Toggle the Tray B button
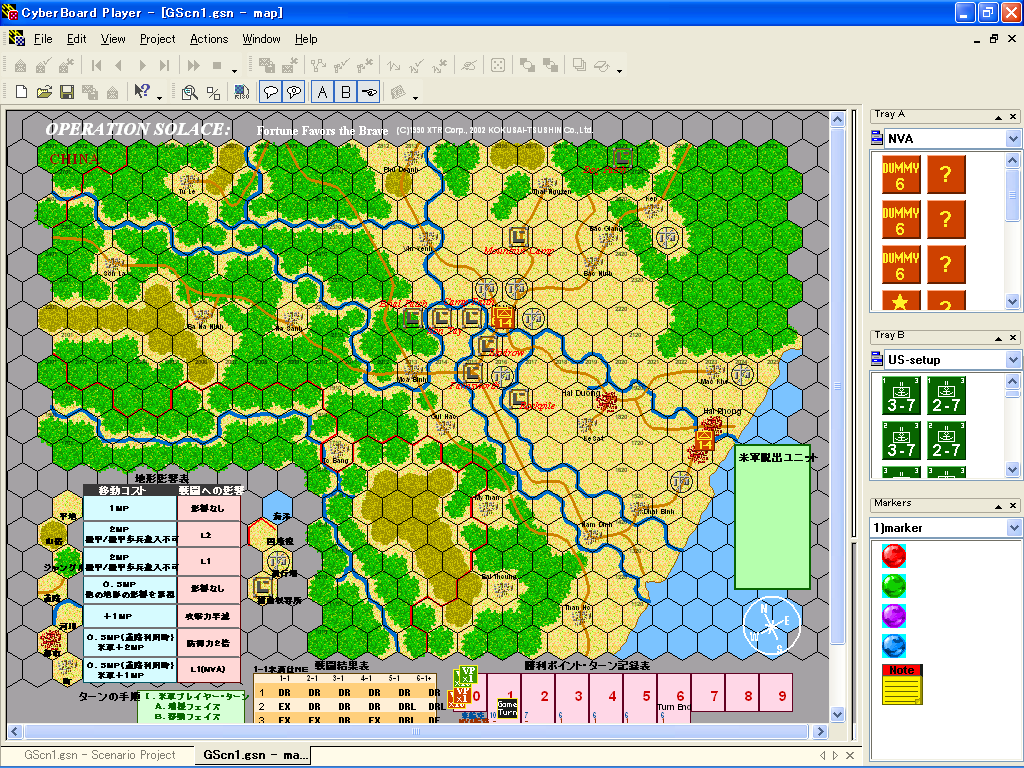 pos(346,92)
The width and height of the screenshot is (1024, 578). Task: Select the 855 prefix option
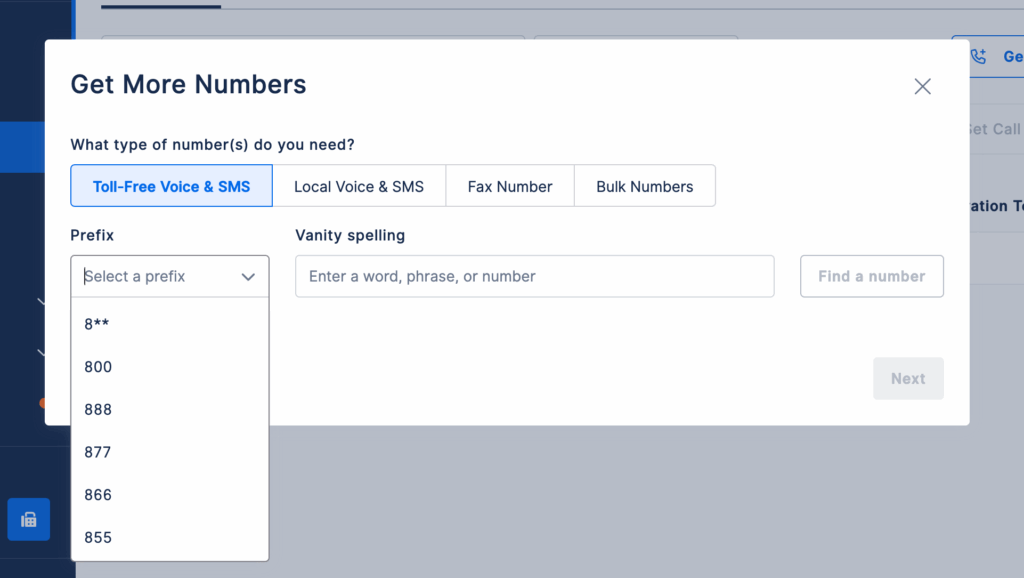point(98,538)
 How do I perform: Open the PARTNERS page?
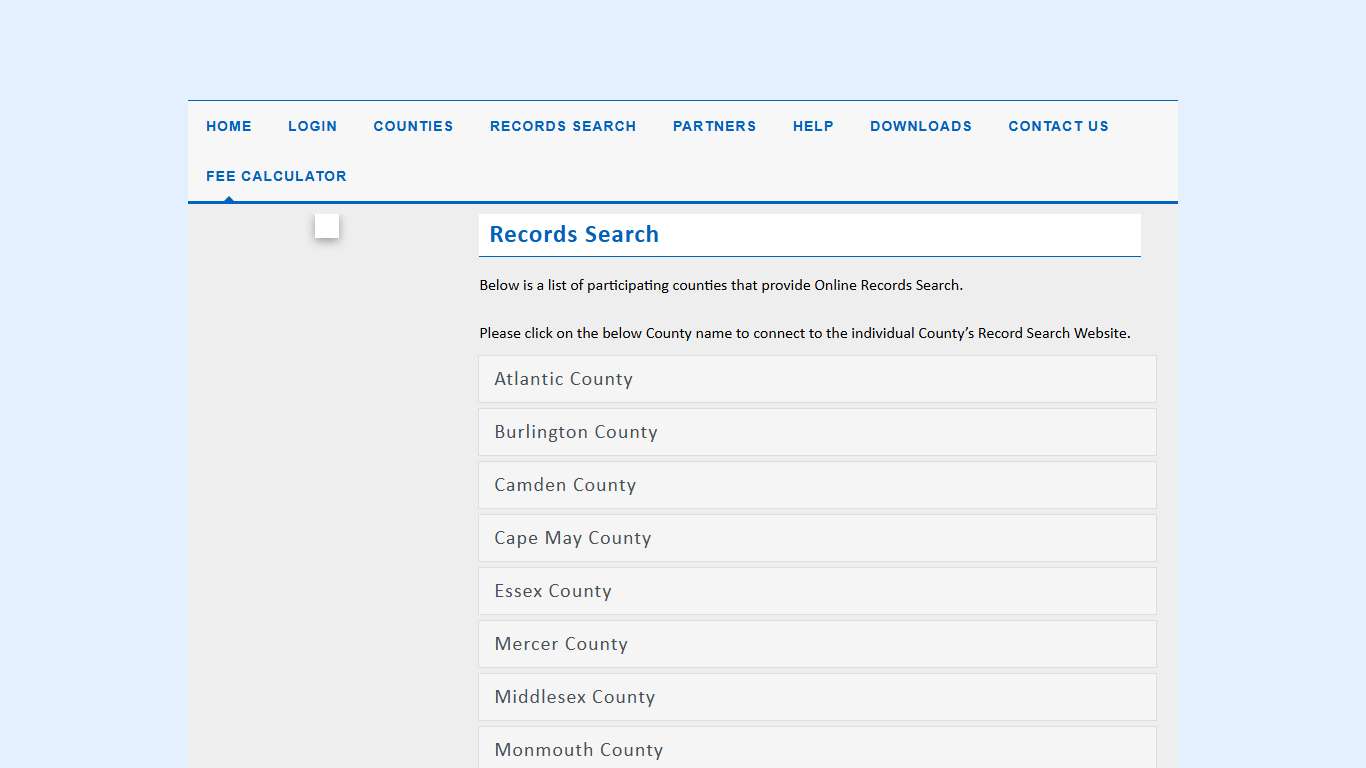click(x=714, y=126)
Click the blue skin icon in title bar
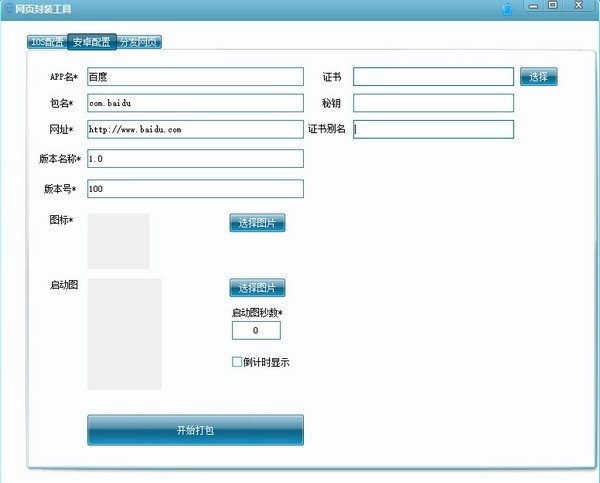 point(508,9)
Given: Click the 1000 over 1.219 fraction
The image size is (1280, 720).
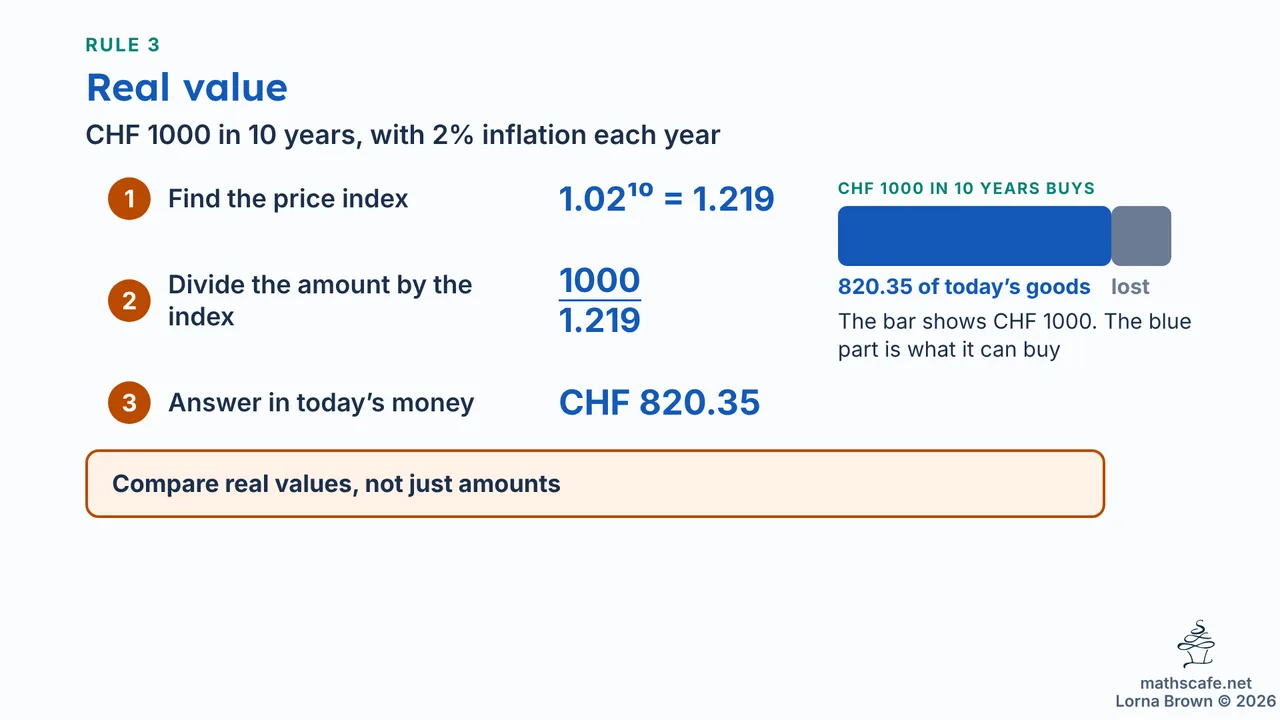Looking at the screenshot, I should click(600, 300).
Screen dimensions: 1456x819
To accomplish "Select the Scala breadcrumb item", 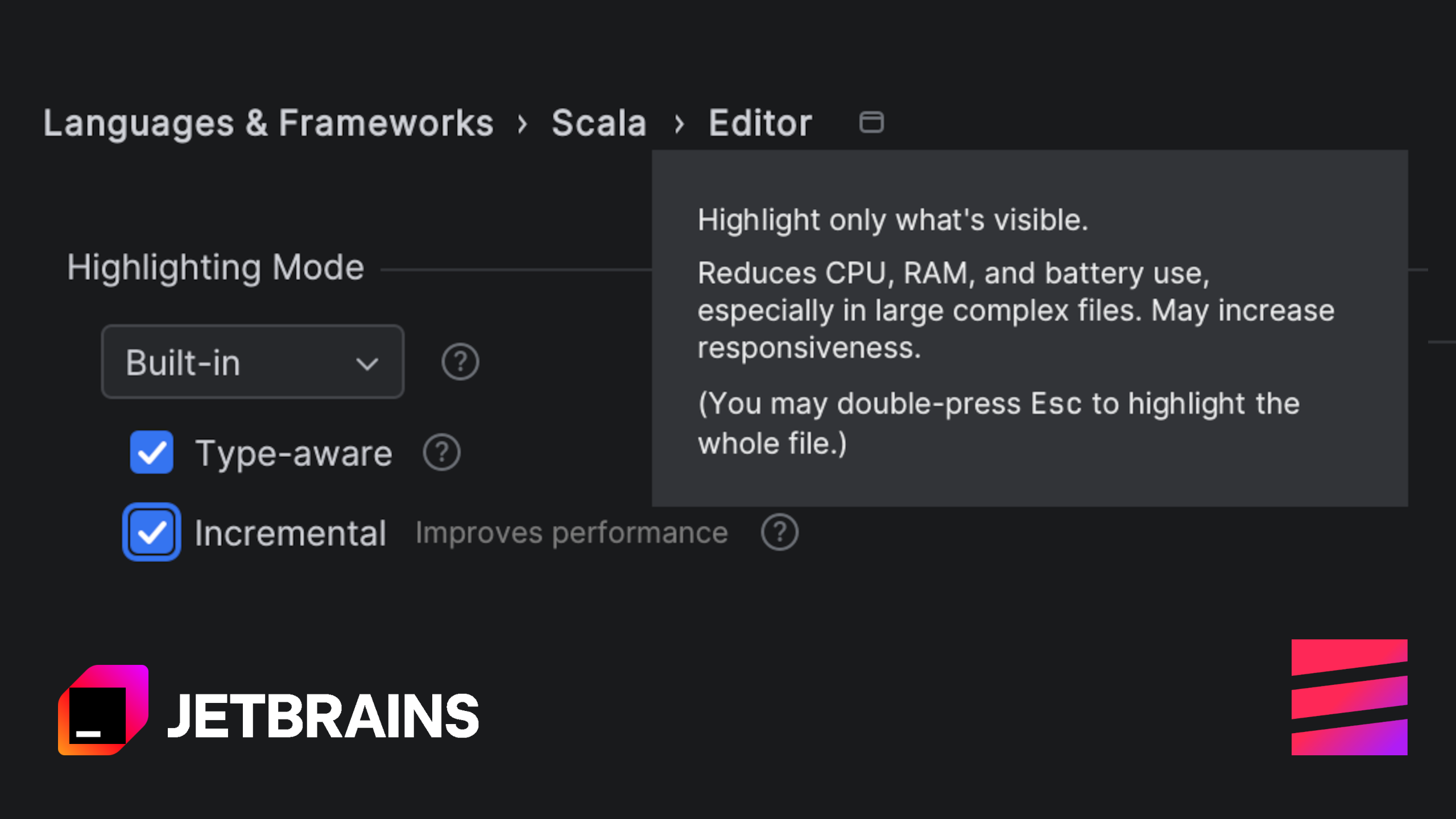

------

• Exercise instructions:
Retype the records above line for line and exactly, omitting their pictures.

• Reply to the task:
Toggle the Tray B button
 pos(346,92)
The width and height of the screenshot is (1024, 578). Task: Select the 855 prefix option
point(98,538)
 How do I perform: Open the PARTNERS page?
click(x=714, y=126)
Click the blue skin icon in title bar
 point(508,9)
Given: Click the 1000 over 1.219 fraction
The image size is (1280, 720).
Looking at the screenshot, I should click(600, 300).
Screen dimensions: 1456x819
To accomplish "Select the Scala breadcrumb item", 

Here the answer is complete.